Depth Estimation Battle

Comparison between different depth estimation techniques

It’s been a while since I wanted to test different depth estimation models one against each other. Each one is mainly employing deep neural networks as a backbone algorithm for the extrapolation of the depth map.

I’ve been working with different implementations for a set of projects at fuse*, the studio in which I’m currently working, but I’ve never really made an extensive side by side evaluation. So I’ve collected a few interesting models to test. As everybody knows the Deep Learning field is blossoming and the rate at which new projects are coming out is outrageous, so I’ll probably miss some nice research ones that fit into this category, in that case I’ll probably test them out later.

Processing still images

First I did some tests on single images taking into consideration three models:

3D Ken Burns - 3D Ken Burns Effect from a Single Image using PyTorch
3D Photo Inpainting - 3D Photography using Context-aware Layered Depth Inpainting
MiDaS - Towards Robust Monocular Depth Estimation: Mixing Datasets for Zero-shot Cross-dataset Transfer

To be fair the 3D Photo Inpainting model uses the first version of MiDaS, so in reality I’m evaluating the 3D Ken Burns depth estimation tool and three different iterations of the MiDaS project, with the last update coming in November 2020 and a refined model trained on 10 different datasets.
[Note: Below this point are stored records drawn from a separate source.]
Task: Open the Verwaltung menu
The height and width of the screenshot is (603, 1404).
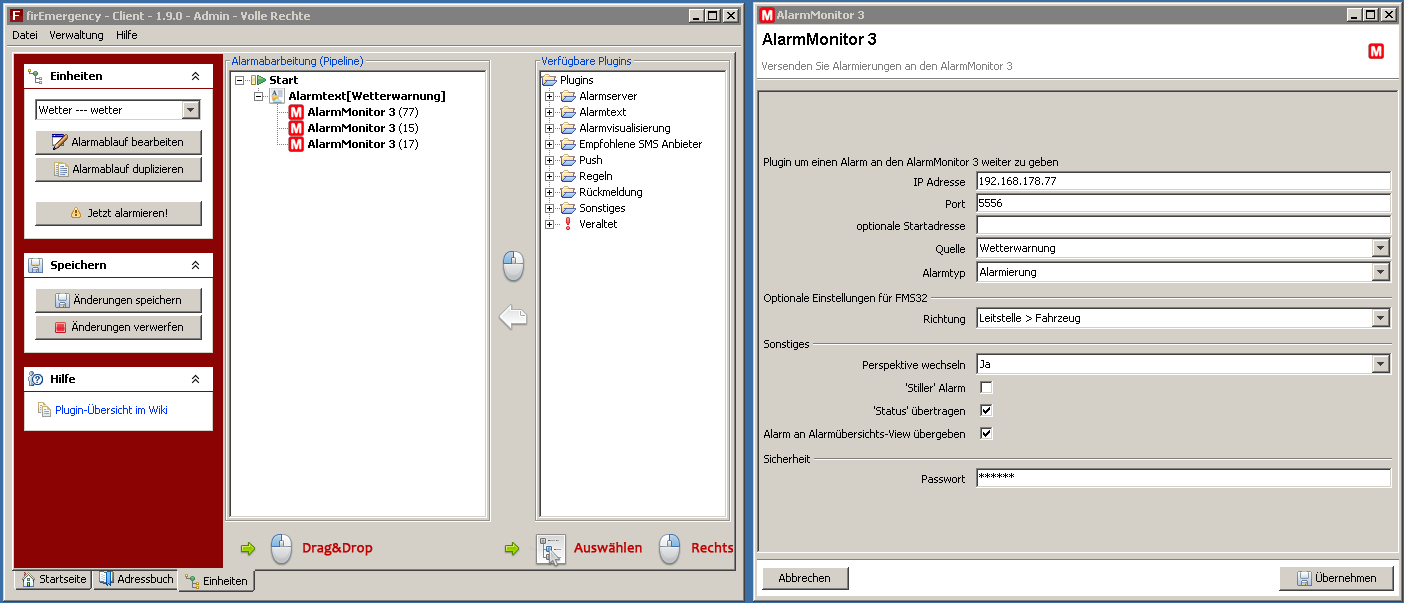Action: click(x=76, y=35)
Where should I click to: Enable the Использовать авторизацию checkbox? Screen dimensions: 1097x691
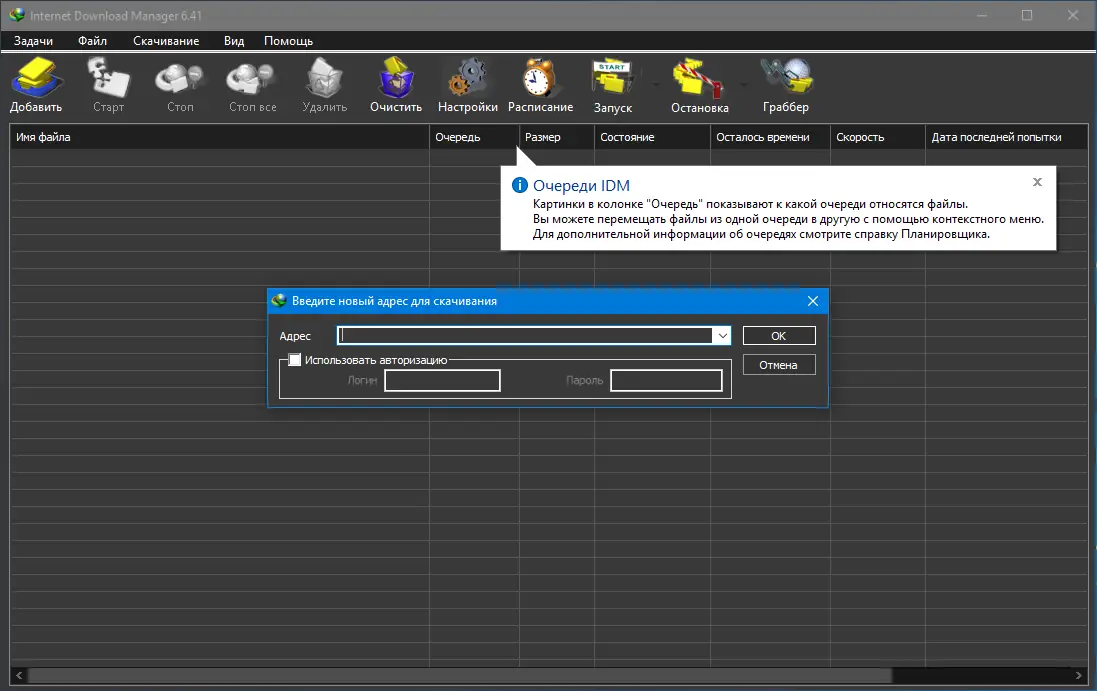click(295, 359)
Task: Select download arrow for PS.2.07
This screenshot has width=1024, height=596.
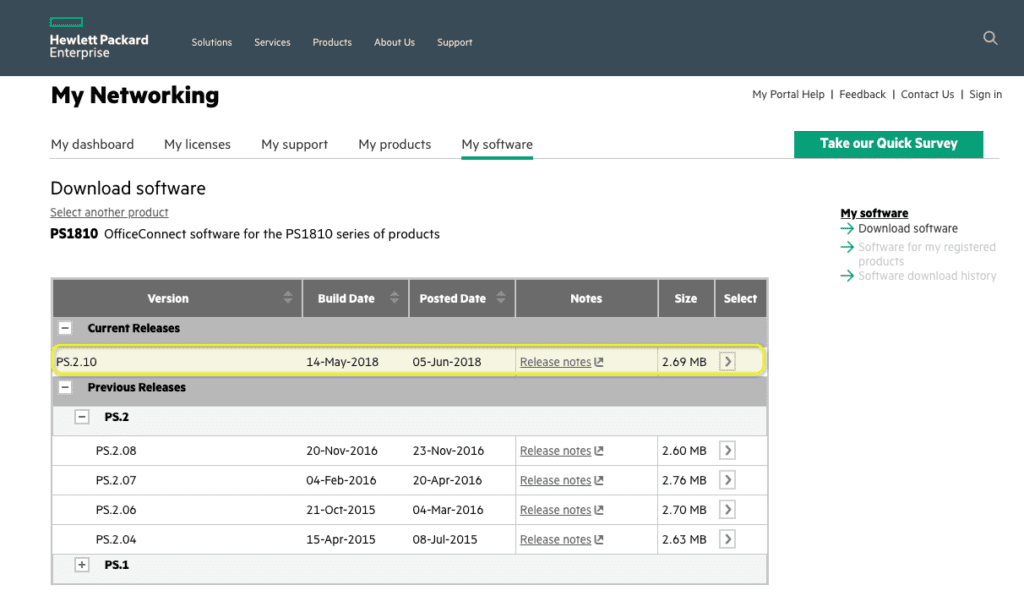Action: point(727,480)
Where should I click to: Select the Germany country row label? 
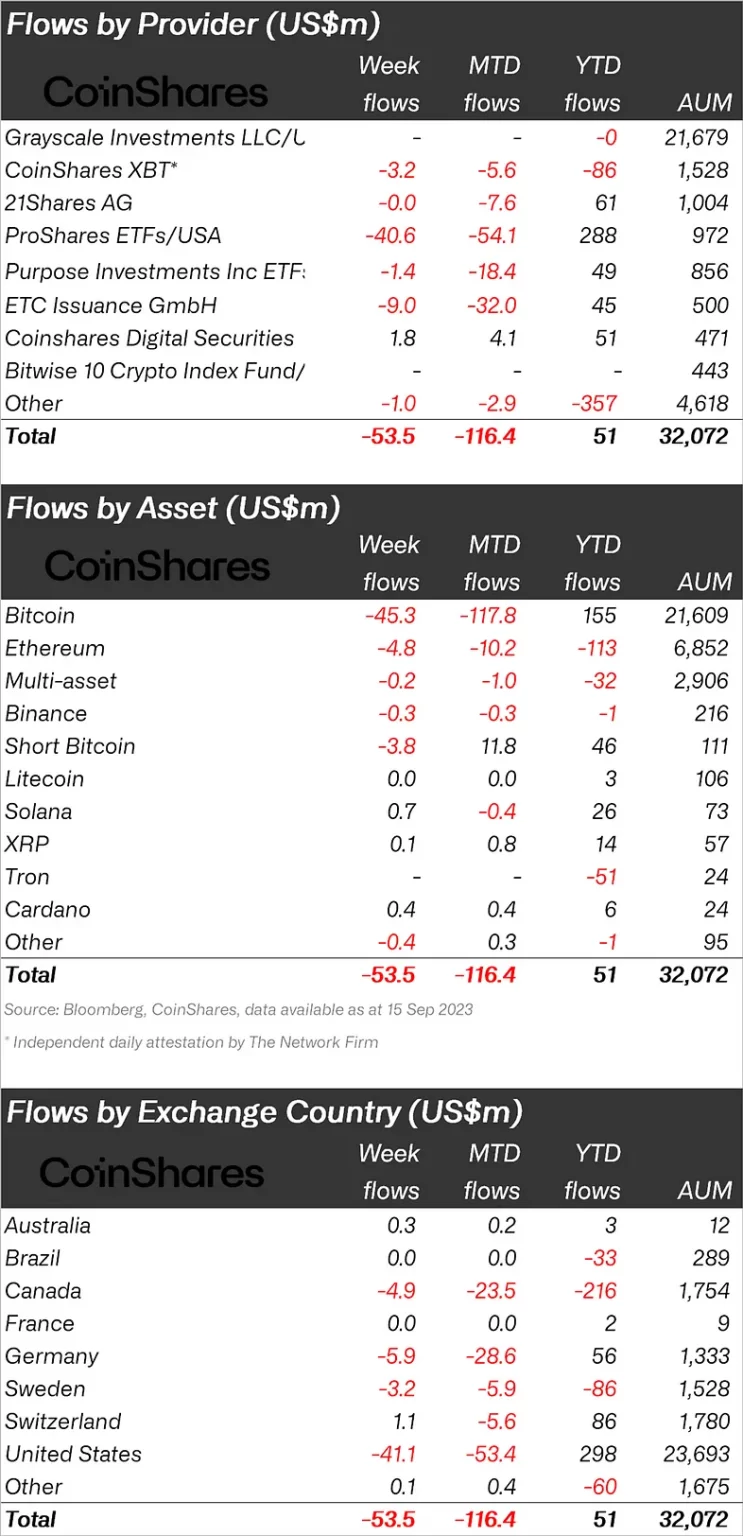[52, 1357]
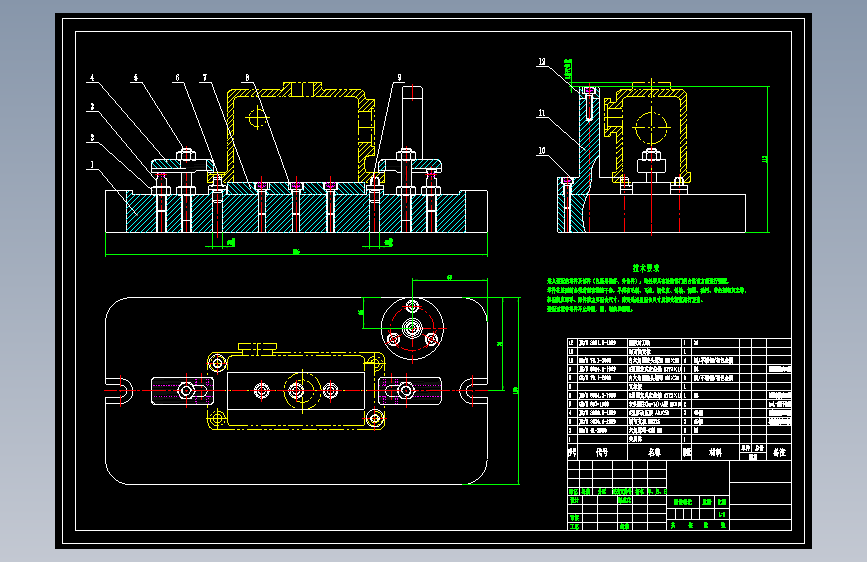Click balloon number 12 in side view
The width and height of the screenshot is (867, 562).
542,62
I won’t get into the technical details and differences between each of the architecture used by these research group but from these simple examples it gets interesting to see how they react and perform.

Most of them have been trained on images from street dataset (depth estimation is extremely useful for self-driving car applications) so it seems that generally the buildings are really helping the model to understand better what is going on. When it comes to the human figure of the dancer this are getting a little trickier. The first two models don’t perform very well, and the retrieved depth map of the dancer is getting blurry or totally incorrect in the outer part of the body while the last two seems to have better extracted the outline of the figure from the background environment.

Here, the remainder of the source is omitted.